### The task
Omit the pictures and output every entry below exactly as written.

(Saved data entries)
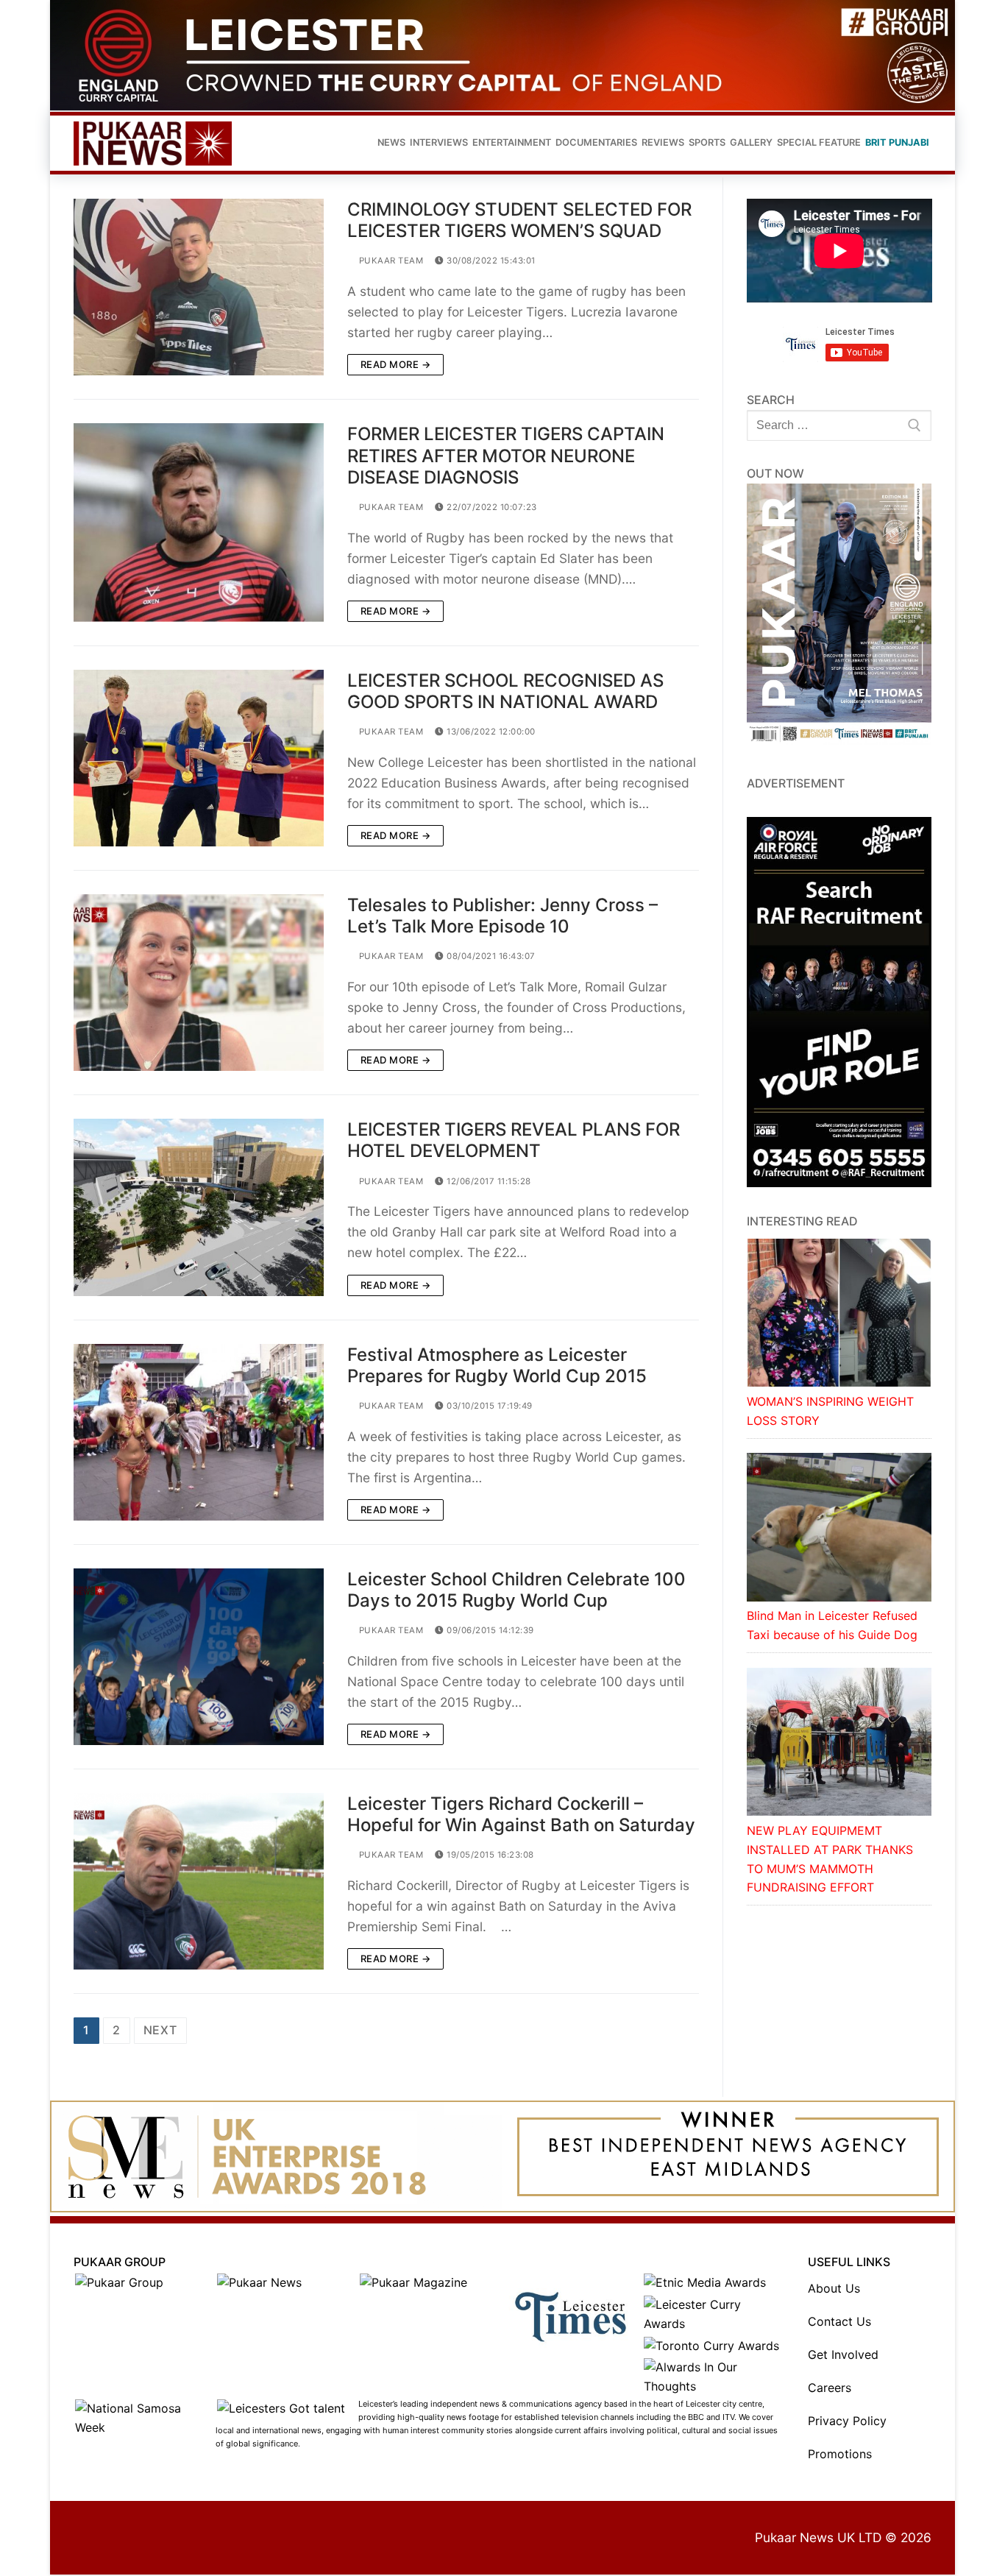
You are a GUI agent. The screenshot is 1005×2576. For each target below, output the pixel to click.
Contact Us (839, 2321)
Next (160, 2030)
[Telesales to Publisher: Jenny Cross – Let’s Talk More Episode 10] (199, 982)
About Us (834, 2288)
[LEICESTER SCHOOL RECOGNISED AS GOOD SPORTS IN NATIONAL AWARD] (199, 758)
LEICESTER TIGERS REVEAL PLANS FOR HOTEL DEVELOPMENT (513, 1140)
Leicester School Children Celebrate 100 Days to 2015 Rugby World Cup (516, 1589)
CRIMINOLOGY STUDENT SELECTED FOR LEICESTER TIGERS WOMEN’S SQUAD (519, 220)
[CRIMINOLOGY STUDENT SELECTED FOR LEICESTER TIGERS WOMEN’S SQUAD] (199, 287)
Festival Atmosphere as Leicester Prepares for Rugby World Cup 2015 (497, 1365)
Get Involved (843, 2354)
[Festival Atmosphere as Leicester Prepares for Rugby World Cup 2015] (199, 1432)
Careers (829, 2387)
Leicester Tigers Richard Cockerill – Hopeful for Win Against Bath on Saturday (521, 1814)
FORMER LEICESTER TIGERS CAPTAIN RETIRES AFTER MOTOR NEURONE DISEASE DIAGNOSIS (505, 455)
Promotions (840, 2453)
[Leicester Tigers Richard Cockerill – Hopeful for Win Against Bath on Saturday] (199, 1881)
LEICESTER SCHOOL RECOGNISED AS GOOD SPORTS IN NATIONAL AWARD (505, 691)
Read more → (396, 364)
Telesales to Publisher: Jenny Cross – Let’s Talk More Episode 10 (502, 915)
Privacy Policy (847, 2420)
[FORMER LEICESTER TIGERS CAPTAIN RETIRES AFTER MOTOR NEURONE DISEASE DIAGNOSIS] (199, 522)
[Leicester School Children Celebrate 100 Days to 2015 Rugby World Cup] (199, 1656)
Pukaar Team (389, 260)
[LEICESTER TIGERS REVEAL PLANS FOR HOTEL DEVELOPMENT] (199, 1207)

### Your solution
You are a GUI agent. The screenshot is 1005×2576. For each target below, output the pixel to click.
Contact Us (839, 2321)
Next (160, 2030)
[Telesales to Publisher: Jenny Cross – Let’s Talk More Episode 10] (199, 982)
About Us (834, 2288)
[LEICESTER SCHOOL RECOGNISED AS GOOD SPORTS IN NATIONAL AWARD] (199, 758)
LEICESTER TIGERS REVEAL PLANS FOR HOTEL DEVELOPMENT (513, 1140)
Leicester School Children Celebrate 100 Days to 2015 Rugby World Cup (516, 1589)
CRIMINOLOGY STUDENT SELECTED FOR LEICESTER TIGERS WOMEN’S SQUAD (519, 220)
[CRIMINOLOGY STUDENT SELECTED FOR LEICESTER TIGERS WOMEN’S SQUAD] (199, 287)
Festival Atmosphere as Leicester Prepares for Rugby World Cup 2015 (497, 1365)
Get Involved (843, 2354)
[Festival Atmosphere as Leicester Prepares for Rugby World Cup 2015] (199, 1432)
Careers (829, 2387)
Leicester Tigers Richard Cockerill – Hopeful for Win Against Bath on Saturday (521, 1814)
FORMER LEICESTER TIGERS CAPTAIN RETIRES AFTER MOTOR NEURONE DISEASE DIAGNOSIS (505, 455)
Promotions (840, 2453)
[Leicester Tigers Richard Cockerill – Hopeful for Win Against Bath on Saturday] (199, 1881)
LEICESTER SCHOOL RECOGNISED AS GOOD SPORTS IN NATIONAL AWARD (505, 691)
Read more → (396, 364)
Telesales to Publisher: Jenny Cross – Let’s Talk More Episode 10 (502, 915)
Privacy Policy (847, 2420)
[FORMER LEICESTER TIGERS CAPTAIN RETIRES AFTER MOTOR NEURONE DISEASE DIAGNOSIS] (199, 522)
[Leicester School Children Celebrate 100 Days to 2015 Rugby World Cup] (199, 1656)
Pukaar Team (389, 260)
[LEICESTER TIGERS REVEAL PLANS FOR HOTEL DEVELOPMENT] (199, 1207)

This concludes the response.